===== Data for the task
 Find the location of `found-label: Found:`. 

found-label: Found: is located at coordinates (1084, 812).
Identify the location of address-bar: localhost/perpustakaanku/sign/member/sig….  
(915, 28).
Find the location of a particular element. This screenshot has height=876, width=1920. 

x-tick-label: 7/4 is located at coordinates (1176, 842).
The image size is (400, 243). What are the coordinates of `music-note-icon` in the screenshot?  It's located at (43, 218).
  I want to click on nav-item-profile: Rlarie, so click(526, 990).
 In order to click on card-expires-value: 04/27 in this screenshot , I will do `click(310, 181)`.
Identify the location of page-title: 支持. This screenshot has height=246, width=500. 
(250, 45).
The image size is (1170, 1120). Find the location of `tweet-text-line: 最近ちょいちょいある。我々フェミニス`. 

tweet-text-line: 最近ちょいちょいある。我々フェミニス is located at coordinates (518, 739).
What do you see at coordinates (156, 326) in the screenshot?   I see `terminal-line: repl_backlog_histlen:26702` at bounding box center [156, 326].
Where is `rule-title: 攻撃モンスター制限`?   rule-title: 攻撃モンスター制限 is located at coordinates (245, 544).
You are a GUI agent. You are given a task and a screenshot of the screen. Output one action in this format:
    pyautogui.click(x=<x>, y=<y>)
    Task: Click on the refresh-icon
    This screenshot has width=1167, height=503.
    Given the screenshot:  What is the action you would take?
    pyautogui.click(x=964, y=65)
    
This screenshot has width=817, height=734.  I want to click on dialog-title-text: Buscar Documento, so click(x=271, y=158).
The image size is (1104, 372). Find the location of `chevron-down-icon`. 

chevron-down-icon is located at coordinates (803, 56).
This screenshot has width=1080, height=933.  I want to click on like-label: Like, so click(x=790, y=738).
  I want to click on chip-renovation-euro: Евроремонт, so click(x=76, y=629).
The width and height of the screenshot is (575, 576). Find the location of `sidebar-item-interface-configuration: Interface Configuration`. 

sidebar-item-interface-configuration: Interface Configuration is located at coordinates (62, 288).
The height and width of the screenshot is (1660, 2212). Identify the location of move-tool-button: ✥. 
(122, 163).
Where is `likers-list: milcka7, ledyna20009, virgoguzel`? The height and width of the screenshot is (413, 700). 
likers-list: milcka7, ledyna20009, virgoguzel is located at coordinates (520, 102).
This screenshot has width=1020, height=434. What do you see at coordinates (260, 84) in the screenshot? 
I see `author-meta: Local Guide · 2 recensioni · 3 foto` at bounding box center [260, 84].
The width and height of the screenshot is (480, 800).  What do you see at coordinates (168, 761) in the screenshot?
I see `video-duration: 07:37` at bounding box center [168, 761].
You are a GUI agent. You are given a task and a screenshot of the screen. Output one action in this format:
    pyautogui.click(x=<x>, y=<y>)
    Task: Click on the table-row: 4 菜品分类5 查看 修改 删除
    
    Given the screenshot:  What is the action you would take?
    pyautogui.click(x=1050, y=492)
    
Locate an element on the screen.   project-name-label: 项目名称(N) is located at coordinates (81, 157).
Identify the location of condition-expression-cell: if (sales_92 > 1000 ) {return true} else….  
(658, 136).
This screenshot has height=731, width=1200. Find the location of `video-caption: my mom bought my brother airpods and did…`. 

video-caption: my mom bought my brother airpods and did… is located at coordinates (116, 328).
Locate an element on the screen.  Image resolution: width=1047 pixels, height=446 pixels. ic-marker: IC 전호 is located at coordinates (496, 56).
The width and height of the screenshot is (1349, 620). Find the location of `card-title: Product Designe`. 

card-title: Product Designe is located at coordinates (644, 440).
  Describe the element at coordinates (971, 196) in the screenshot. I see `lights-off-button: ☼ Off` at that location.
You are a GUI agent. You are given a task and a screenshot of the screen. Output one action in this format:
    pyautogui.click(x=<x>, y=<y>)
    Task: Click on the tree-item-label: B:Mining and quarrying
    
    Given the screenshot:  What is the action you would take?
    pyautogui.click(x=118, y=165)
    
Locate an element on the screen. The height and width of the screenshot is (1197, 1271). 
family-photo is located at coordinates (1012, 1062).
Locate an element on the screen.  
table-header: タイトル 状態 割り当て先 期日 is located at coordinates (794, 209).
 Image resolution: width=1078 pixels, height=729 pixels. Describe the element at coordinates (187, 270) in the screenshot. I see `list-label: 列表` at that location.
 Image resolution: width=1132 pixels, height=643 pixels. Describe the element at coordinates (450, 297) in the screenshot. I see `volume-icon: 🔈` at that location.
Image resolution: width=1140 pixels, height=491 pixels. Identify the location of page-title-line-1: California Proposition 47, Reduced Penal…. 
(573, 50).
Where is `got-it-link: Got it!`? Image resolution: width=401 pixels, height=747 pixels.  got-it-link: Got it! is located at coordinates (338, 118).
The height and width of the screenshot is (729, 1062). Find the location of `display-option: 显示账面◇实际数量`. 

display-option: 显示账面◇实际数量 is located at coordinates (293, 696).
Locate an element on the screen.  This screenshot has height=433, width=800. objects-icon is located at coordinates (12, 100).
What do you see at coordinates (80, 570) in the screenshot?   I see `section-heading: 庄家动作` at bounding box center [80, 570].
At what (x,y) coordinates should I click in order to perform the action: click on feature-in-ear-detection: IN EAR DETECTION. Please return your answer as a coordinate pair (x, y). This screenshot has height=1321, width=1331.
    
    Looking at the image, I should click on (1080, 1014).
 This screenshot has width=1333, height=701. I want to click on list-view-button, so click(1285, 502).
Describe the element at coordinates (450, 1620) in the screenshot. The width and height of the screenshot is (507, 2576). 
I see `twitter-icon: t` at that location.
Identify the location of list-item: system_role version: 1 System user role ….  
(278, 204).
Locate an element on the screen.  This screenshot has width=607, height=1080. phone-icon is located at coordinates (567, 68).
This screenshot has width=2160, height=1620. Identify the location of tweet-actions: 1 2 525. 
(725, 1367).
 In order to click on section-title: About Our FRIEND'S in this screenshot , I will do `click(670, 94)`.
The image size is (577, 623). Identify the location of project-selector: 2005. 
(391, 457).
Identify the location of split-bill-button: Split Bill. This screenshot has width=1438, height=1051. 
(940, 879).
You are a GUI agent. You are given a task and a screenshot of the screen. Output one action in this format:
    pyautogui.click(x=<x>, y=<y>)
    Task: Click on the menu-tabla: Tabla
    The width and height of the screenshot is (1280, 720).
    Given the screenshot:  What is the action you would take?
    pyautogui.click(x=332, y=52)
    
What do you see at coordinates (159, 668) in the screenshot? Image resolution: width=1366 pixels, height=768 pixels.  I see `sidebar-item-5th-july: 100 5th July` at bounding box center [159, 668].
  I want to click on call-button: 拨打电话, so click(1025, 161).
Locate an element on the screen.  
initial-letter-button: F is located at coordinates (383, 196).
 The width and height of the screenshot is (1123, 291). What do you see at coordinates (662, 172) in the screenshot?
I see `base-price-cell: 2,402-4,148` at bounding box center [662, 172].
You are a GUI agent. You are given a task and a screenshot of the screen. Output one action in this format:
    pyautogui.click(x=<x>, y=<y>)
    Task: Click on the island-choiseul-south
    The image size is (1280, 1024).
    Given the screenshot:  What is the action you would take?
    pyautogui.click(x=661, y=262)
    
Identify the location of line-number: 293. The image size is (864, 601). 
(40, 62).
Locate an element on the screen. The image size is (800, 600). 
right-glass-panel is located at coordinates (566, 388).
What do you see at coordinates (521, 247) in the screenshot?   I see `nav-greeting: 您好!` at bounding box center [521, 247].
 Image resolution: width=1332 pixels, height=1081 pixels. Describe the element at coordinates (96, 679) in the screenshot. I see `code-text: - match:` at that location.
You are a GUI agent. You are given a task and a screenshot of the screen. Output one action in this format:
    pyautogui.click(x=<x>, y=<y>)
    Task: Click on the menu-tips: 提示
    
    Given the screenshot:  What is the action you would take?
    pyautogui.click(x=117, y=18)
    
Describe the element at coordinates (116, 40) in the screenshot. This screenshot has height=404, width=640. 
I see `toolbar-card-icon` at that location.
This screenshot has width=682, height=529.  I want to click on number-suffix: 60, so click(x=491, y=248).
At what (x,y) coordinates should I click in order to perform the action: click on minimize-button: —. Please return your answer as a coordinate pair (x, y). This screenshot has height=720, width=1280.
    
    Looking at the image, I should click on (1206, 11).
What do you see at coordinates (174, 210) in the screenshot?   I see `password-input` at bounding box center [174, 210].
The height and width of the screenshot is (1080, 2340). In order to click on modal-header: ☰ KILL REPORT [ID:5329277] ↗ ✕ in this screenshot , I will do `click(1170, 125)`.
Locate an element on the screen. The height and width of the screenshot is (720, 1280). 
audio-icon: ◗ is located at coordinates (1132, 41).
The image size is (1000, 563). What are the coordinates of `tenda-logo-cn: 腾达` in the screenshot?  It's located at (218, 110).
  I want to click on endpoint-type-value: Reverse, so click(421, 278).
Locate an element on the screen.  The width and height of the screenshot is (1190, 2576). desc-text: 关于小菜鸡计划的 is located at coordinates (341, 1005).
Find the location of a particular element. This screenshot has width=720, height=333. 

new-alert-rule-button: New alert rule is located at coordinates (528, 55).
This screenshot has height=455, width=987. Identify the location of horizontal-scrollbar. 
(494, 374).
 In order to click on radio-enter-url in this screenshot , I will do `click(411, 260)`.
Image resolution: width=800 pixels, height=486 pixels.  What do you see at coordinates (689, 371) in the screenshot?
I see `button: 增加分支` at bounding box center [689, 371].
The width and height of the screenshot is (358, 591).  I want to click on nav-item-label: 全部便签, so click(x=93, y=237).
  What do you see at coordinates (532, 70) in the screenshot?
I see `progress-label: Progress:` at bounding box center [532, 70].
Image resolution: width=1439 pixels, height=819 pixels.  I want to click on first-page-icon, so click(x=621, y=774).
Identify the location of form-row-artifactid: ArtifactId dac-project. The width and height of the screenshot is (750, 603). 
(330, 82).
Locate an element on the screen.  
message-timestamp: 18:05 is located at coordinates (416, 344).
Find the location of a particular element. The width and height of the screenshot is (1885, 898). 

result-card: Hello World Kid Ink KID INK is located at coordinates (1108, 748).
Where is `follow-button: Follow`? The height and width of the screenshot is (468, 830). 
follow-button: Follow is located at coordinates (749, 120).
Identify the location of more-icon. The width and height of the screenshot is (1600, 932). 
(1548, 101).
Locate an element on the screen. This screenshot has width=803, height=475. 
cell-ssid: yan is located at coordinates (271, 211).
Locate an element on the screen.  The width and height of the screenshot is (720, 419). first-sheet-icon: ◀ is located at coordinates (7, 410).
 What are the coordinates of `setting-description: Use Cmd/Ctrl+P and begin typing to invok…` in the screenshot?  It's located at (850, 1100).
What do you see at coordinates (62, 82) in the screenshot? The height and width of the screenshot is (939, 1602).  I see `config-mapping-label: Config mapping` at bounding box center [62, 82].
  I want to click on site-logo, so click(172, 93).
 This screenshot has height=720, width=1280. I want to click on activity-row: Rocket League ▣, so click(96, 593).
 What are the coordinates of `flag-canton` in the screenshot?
==========
- Prompt -
Please convert the lines above, starting with the line that contains "What do you see at coordinates (159, 668)" and going on through the line that contains "center [662, 172].", into a JSON list of strings with one string per line, leaving out any blank lines.

- Result -
[
  "What do you see at coordinates (159, 668) in the screenshot? Image resolution: width=1366 pixels, height=768 pixels.  I see `sidebar-item-5th-july: 100 5th July` at bounding box center [159, 668].",
  "  I want to click on call-button: 拨打电话, so click(1025, 161).",
  "Locate an element on the screen.  ",
  "initial-letter-button: F is located at coordinates (383, 196).",
  " The width and height of the screenshot is (1123, 291). What do you see at coordinates (662, 172) in the screenshot?",
  "I see `base-price-cell: 2,402-4,148` at bounding box center [662, 172]."
]